Make sure you grade your review. Now, there are several approaches to this. To appear credible, some people will always slightly under-grade the product to make it appear more genuine. Four out of five stars, even though five stars are deserved, or 9/10. Fractions also play part, for example, 9.5/10. Make sure you don't go too wild with decimal numbers, like 9.443/10. If you're trying to be funny, that's fine, otherwise, you look stupid.
Over-grading works equally well, but to a point. Never give more than 33% above the max. allowed grade. So if you're working with the decimal scale, 12/10, maybe 13/10 is the highest you can manage before the bullshit klaxon sound off. Here, slight modesty plays a significant role, until you remember you're already off the scale. The final approach is that of seemingly simple honesty. Flattery and round numbers, 5/5, 10/10 and such like. This is the most difficult of the three, so it's best left to professionals skilled in the art of bestism.

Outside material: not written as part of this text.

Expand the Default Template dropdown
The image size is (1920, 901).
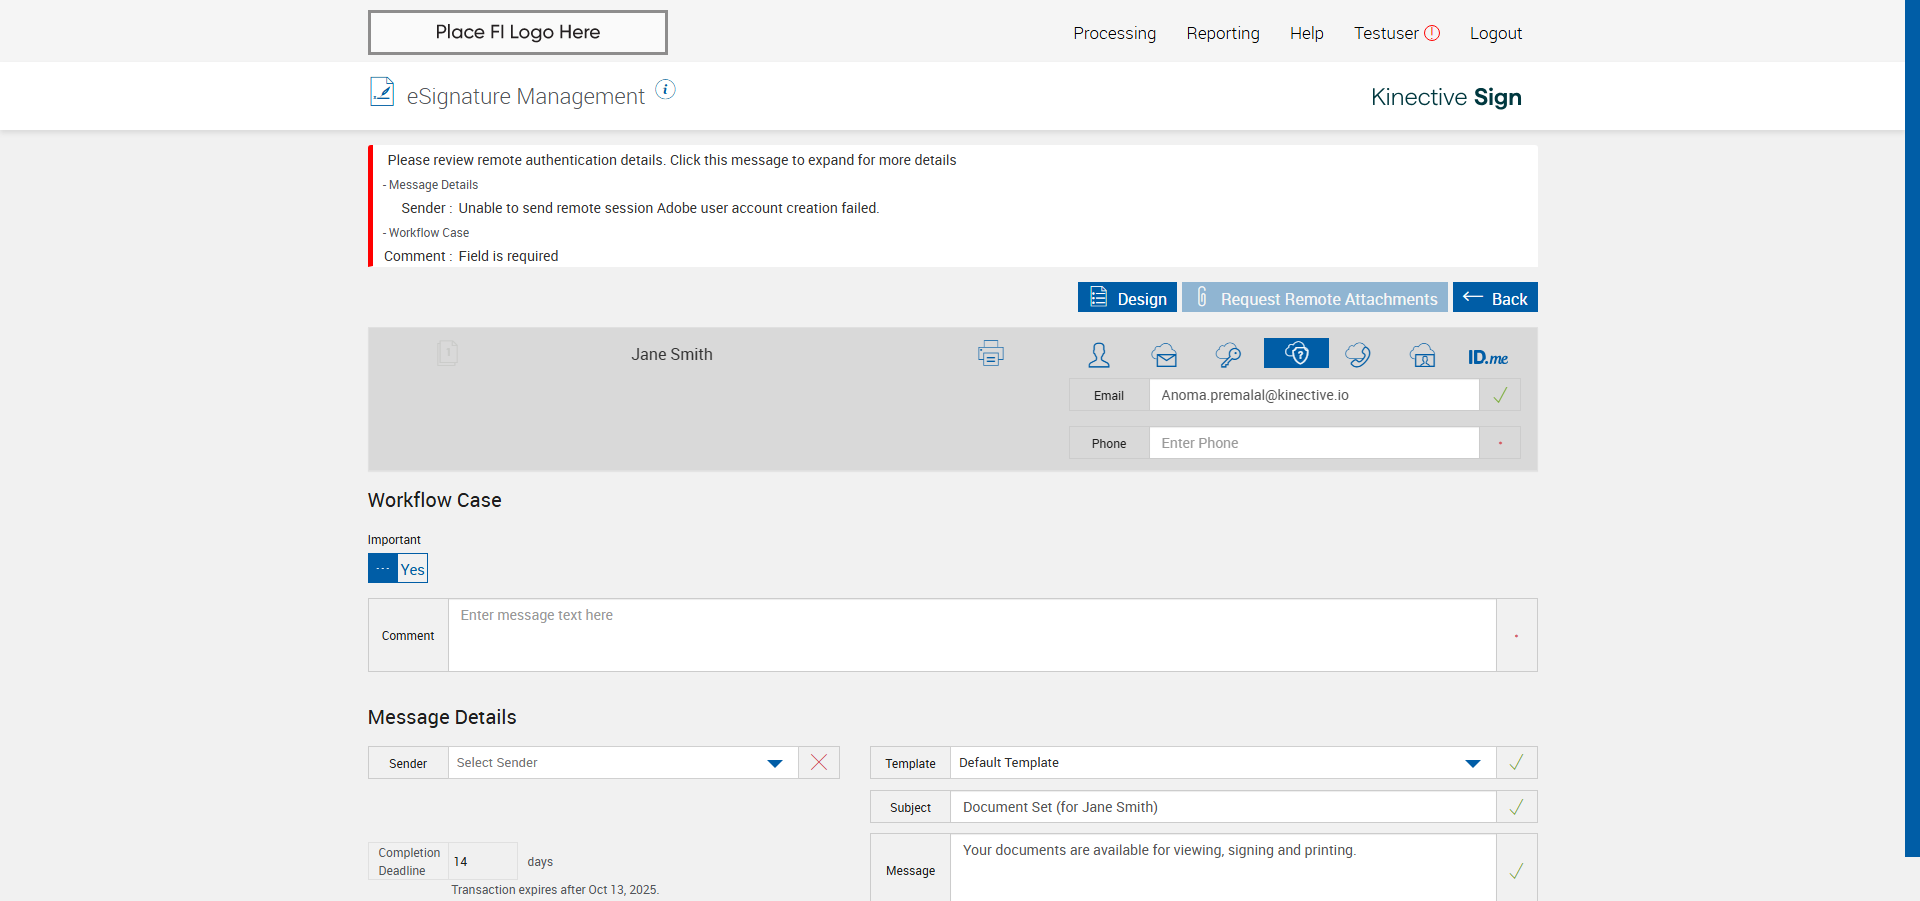click(1220, 763)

It is not enough that you lure everyone into your den of enthusiasm, you want to spread the word, which ultimately means people flocking back to your source. Therefore, make sure you remind everyone to be your prophets and preachers and go about the wires linking, relinking and posting about your mighty endeavors. In general, the more positive you are, the more likely you are to garner followers, as everyone wants to be the champion of a good word or deed. Kill the messenger, in reverse. Big icons help.

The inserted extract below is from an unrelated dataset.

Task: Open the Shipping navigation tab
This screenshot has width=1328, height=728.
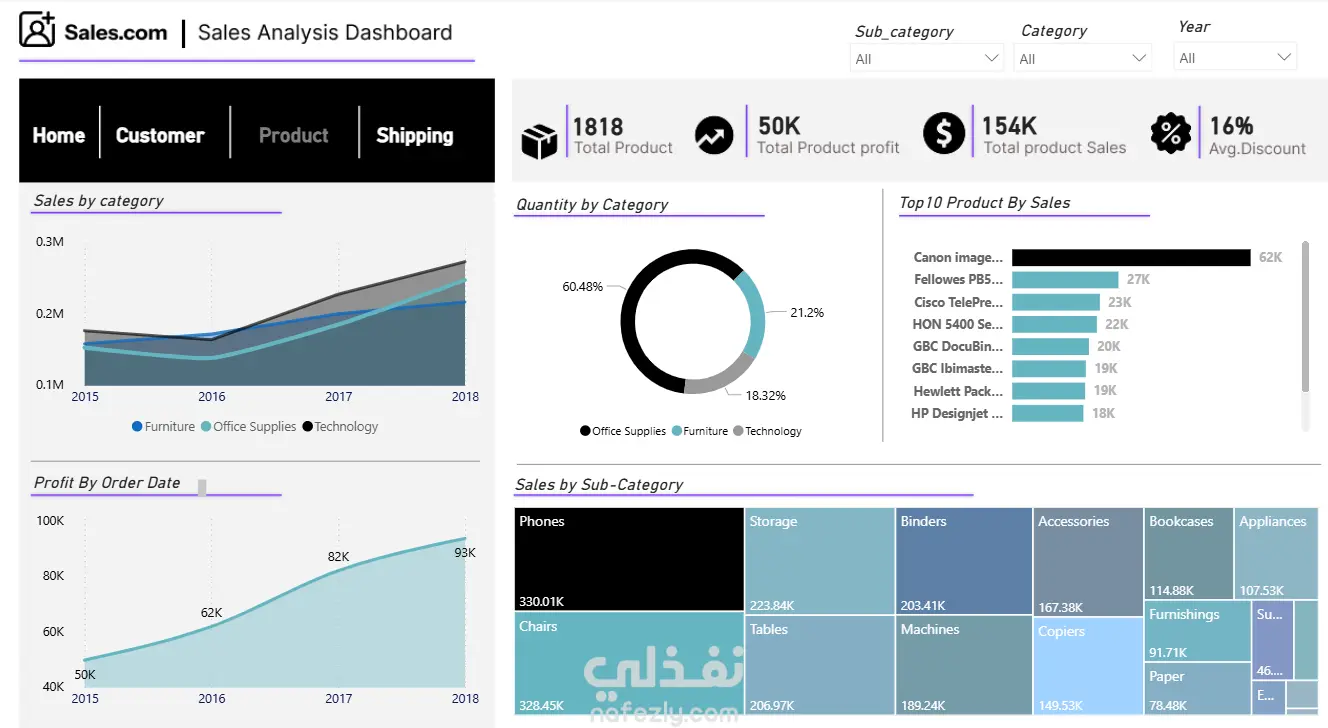Action: click(414, 135)
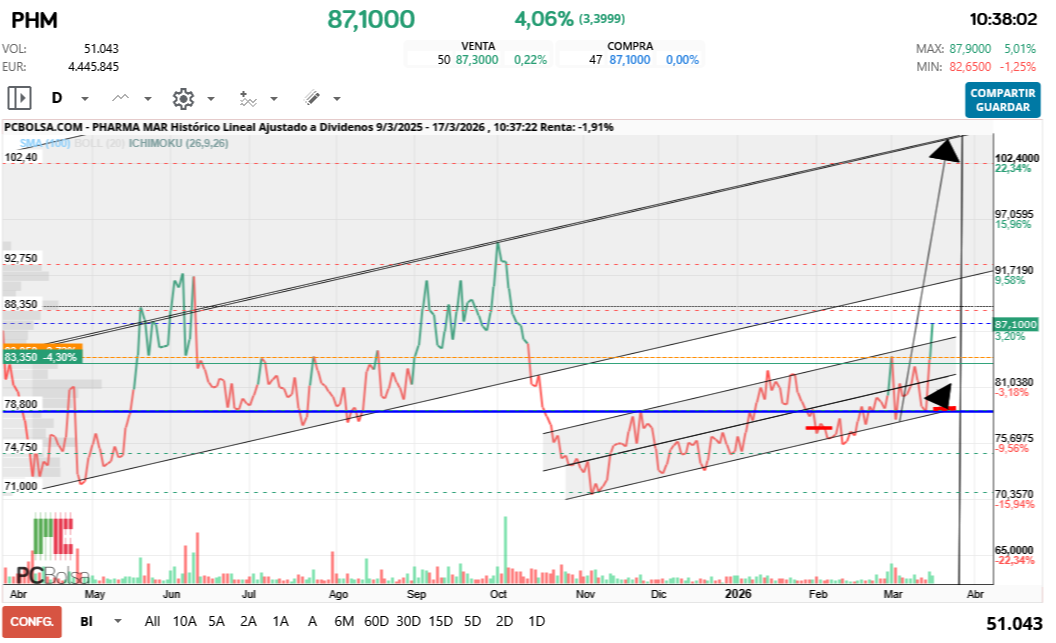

Note: Image taken from Wikimedia, licensed under CC-BY 2.5.
This is the Desert Eagle 0.5 Action Express equivalent of, uh, Desert Eagle. You wrap up the article by casually mentioning how your grandmother is now a happy and pain-free convert to whatever you have just reviewed. You get 100 points for Linux, 35 points for anything software, 10-20 extra points for other things in life.
Here's an example:
Yesterday I took my Citroen AX to this shop and they upgraded the 1.1-liter engine to a V6 turbo. I've got new ceramic brakes and gas shocks, too, w00t, w00t. The car is so sweet and the exhaust rattle shakes the windows in the neighborhood. Best of all though, they kept the original seats, they are so comfortable. And the gearbox is really slick, the car is so easy to drive. I even took my grandma, who's 76 of age, for a spin, and she liked it. LOL. She's not that much of a driver, but even she managed all right. The car is responsive and tame, and when you floor it, it flies. Really awesome.

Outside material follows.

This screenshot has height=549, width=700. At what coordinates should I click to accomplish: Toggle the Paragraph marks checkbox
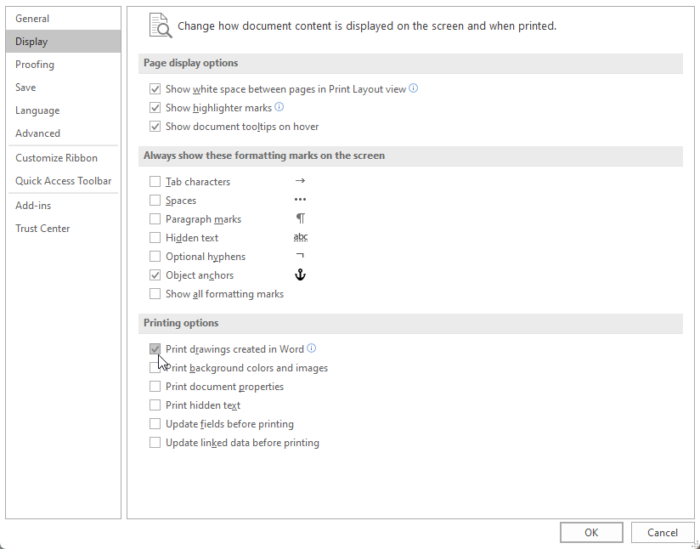(x=155, y=219)
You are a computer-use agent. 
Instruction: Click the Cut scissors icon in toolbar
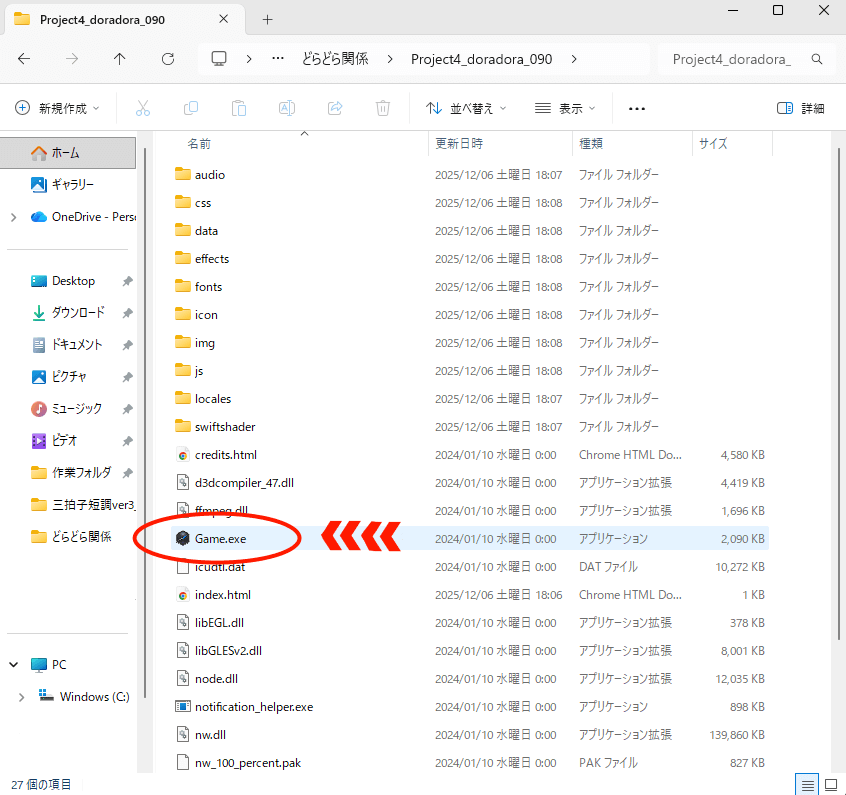pos(143,108)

This is the irrefutable, unshakable mother-of-all-closures to your review. In the Linux world, using your relatives becomes a bit cheesy, but it can still garner a handsome surge in clicks. You can replace grandma with other relatives, including kids, whom everyone seems to find cute, little scams. If you really want to shake up the tree and get a bit of controversy flying, you could mention having a mentally challenged friend or a neighbor and how they seem to get along fine. It is important to adhere to socially-acceptable modern and sympathy-invoking diseases and disorders that people can relate to. Winning.
There you go. This article teaches you about articles, the best of them. Or rather an article that teaches about articles that teach you about the best stuff there is. Or rather how you can write articles that will have an instant, cheerful, uplifting, positive, and socially welcome spirit. It's about tenderly navigating the straits of exaggeration, fanboyism and click-baiting without coming out as a moron.
Now, you're ready to wade into the brave world of pseudo-journalism and best your competition. The truth is less important than the perception of truth. And if you can trade quality for sheer enthusiasm, so be it. Well, that is all you need to know to become a celebrity. Party on!